For those who thought I’d never submitted an Ex-imony….I did. Some time before I became a member of the Forums here in fact.

 

I was re-reading it the other day, and while some things have changed, such as my preference for abandoning labels entirely, much is still valid.

 

But that’s not why I’m writing today. Today, I remember Carlos. I talked roughly about how he died in the link.

 

It’s been 14 years….high time I told someone, anyone about how he lived.

 

We met in 7th grade. I was 2 years into public school, feeling jaded and quite roughed over from my exit from private school 2 years prior, and fully expecting more of the same.

 

He was just the kid sitting next to me. It was English class, the teacher asked us to write a short description of ourselves, exchange with the person beside us, and read their description out loud.

 

His description wasn’t remarkable in any way…except that it was printed. I hadn’t seen someone write a whole paragraph in print in I don’t know how long. Most longhand I’d seen was all in cursive.

 

It nagged at me. Finally, when the teacher wasn’t looking, I passed him a note asking him about it. He wrote back that it was just a preference. This somehow started a back and forth conversation that was interesting and involved…and we forgot about the teacher's location.

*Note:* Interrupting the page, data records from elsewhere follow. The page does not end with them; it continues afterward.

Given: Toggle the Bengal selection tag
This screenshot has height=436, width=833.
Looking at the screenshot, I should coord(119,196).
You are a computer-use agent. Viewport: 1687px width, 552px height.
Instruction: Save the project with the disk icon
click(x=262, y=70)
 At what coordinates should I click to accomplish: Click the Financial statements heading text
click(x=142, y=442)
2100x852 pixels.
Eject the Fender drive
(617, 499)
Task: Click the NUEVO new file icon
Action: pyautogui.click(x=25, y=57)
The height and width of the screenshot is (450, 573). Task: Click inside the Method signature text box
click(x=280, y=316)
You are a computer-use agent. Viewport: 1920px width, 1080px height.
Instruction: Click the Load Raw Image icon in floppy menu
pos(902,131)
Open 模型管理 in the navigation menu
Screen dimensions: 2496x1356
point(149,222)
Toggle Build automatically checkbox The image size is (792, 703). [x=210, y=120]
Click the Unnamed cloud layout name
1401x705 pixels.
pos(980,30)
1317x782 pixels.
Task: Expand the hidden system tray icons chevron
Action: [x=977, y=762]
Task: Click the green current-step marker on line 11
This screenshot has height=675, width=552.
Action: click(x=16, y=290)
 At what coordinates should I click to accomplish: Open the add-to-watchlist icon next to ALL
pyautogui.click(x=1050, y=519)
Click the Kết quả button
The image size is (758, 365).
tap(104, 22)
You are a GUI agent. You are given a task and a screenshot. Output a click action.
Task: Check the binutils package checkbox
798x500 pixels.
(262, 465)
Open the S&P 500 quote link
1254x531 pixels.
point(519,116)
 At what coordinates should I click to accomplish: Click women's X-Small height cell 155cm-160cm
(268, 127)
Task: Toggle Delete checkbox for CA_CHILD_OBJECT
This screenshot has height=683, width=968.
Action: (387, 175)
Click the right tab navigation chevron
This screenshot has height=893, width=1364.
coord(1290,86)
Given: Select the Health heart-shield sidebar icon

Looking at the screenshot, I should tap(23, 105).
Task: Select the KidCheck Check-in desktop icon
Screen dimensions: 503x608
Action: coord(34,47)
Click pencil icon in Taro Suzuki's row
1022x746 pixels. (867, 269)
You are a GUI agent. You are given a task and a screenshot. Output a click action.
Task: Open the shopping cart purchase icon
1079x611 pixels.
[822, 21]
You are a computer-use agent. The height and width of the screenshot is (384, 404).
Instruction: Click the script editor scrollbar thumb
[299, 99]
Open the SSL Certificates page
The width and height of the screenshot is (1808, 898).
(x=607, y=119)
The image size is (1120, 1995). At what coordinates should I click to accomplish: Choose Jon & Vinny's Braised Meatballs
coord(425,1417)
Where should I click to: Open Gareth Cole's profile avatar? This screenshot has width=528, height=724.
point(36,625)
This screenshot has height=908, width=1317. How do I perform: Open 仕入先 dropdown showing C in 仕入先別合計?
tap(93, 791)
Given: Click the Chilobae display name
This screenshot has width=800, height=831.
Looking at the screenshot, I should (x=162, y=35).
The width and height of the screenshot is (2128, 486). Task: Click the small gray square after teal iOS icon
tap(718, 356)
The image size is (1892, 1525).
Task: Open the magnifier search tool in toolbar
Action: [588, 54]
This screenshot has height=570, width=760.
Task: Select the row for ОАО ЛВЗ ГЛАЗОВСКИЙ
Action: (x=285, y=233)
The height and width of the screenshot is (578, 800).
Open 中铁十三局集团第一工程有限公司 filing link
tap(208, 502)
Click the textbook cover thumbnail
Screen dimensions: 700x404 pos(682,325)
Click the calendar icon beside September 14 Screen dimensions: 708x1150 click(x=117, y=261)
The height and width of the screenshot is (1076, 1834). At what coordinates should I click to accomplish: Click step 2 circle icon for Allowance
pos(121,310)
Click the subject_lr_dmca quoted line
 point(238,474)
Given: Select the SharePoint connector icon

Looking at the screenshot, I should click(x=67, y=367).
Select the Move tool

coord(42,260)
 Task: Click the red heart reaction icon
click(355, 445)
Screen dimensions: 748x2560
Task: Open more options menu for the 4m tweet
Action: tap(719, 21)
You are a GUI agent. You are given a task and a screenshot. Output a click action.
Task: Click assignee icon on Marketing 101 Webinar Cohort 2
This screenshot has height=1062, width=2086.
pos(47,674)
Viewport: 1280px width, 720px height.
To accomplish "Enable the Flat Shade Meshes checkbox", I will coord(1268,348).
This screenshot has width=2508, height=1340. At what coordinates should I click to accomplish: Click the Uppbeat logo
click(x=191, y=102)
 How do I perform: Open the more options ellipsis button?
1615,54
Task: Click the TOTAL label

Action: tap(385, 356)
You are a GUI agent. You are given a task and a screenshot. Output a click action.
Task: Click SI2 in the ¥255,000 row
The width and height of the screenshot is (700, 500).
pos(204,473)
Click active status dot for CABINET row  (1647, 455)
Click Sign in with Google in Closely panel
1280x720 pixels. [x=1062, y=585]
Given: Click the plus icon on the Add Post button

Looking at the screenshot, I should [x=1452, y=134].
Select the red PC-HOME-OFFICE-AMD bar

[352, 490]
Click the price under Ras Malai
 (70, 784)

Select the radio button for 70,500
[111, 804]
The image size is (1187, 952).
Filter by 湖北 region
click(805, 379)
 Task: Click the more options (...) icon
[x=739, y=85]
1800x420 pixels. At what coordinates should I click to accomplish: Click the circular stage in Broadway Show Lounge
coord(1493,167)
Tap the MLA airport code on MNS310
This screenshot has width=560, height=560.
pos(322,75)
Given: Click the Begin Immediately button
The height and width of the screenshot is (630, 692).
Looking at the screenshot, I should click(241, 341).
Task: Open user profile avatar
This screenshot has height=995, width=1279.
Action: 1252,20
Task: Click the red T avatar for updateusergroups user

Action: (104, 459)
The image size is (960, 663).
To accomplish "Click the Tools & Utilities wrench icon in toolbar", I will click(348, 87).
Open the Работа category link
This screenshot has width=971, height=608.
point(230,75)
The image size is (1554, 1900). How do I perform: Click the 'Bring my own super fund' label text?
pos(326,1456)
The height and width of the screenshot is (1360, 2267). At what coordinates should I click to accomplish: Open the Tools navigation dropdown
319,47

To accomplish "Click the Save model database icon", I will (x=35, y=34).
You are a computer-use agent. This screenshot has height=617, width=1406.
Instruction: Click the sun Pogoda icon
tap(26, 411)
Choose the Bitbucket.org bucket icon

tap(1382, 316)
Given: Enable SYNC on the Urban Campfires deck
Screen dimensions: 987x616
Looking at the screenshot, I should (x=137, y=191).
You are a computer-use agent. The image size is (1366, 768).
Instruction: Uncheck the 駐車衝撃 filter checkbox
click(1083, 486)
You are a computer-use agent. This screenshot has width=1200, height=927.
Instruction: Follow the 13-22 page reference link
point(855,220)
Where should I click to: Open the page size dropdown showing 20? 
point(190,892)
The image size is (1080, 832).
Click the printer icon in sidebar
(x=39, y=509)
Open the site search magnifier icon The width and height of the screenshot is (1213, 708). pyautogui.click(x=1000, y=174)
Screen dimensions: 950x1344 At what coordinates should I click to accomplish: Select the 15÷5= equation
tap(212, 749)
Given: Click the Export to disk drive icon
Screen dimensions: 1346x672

Next thing we know, she’s standing by Carlos’s desk and says “Give it to me.” Indicating the piece of paper we’d been corresponding on.

 

Carlos wadded up the full sheet of letter size paper, and he ATE it. Both the teacher and I were positively stunned as we watched him chew chew chew chew chew and finally swallow.

 

I thought “We are so screwed.” But the teacher just looked….deflated. Confused. And she walked away from us without another word.

 

She let us pass notes in class. We kept up with the work just fine, and she must not have wanted Carlos swallowing too much paper and ink, considering it an unnecessary risk considering how far Carlos was willing to go to defy her authority. And as neither of us went beyond that, she was wise enough not to escalate it either as it was noted that the other students thought he was nuts and were not of a mindset to emulate him.

 

And so Carlos became my friend. He always had a different viewpoint for things that was always interesting to listen to. We shared books, he got me turned on to Stephen King when he loaned me “IT”, and it was a story about kids who were rather like Carlos and I. I could relate strongly at that point to The Loser’s Club described within its pages.

 

He helped draw me out of the highly defensive shell I’d created to become “invisible” to other kids. Now….other kids just became irrelevant.

 

Carlos had an awesome black t-shirt with green skeletal bone structure on it. I finally got brave enough to start wearing the dragon t-shirt I’d picked up in Hong Kong. Still being subject to the will-O-theparents, I couldn’t buy bony shirts, but I could get away with black, red, and silver.

 

It was 1989, and we were essentially pre-goth “Goths”. There probably were others like us in other schools, but at our Jr High…we were IT. We just didn’t fit in with any of the other groups. Skaters were a big group then, so were the Preps, and then there were the Stoners (who we alllmost dressed like, but not quite), and of course, lastly, the Nerds who would occasionally enjoy our friendship, but considered us too “Out There” even for them. We had a rep for being kind of dangerous somehow (we weren’t, we were just different), and while you might admire the Cobra at the zoo, you didn’t invite it to become a member of the Chess Club.

 

In other classes, Carlos would sit behind me and color the bottom three inches of my hair with markers while the teachers were talking. He’d come over to my house for dinner, and we would try to encourage it to snow by calling out to the “Snow Gods” and sacrificing a light bulb into the garbage can (broke it with a small shovel). Goofy? Sure.

 

But goofiness is part and parcel to the ties that bind.

 

In 8th Grade, Carlos invented “Muffy”. He’d found the remains of a cat, and boiled the bones several times. He’d bring Muffy to school occasionally, (no not every day) in a clear plastic thermos. He wrote Muffy on the side, and so….that was Muffy. We’d take Muffy’s bones out in Study hall, and try to figure out which body part the bones were. Some were obvious, like the skull, but the leg bones? Was that the right front forleg or the rear? To us it was an awesome puzzle. Much better than the crappy ones they had for us in Study Hall, for those of us who never needed to study.

 

Nowadays, teachers would likely have a shit fit if a student brought the bones of a dead cat to school. They would try to intervene in some way. But back then? I think teachers saw a certain level of peer pressure as a positive thing (remember this was WAY pre-Columbine!) and figured kids like Carlos and I would “normalize” as a result of our peer’s disapproval. Well, to our minds, we were peerless. How could those cretins who could barely spell their own names be OUR peers?

 

And there was disagreement regarding Muffy among the rest of the kid’s at school. Carlos wasn’t showing it to everyone. You had to ask to see Muffy, and even then, usually he’s just open the thermos to show them. It’s hard to give someone shit over something you had to ask to see in the first place.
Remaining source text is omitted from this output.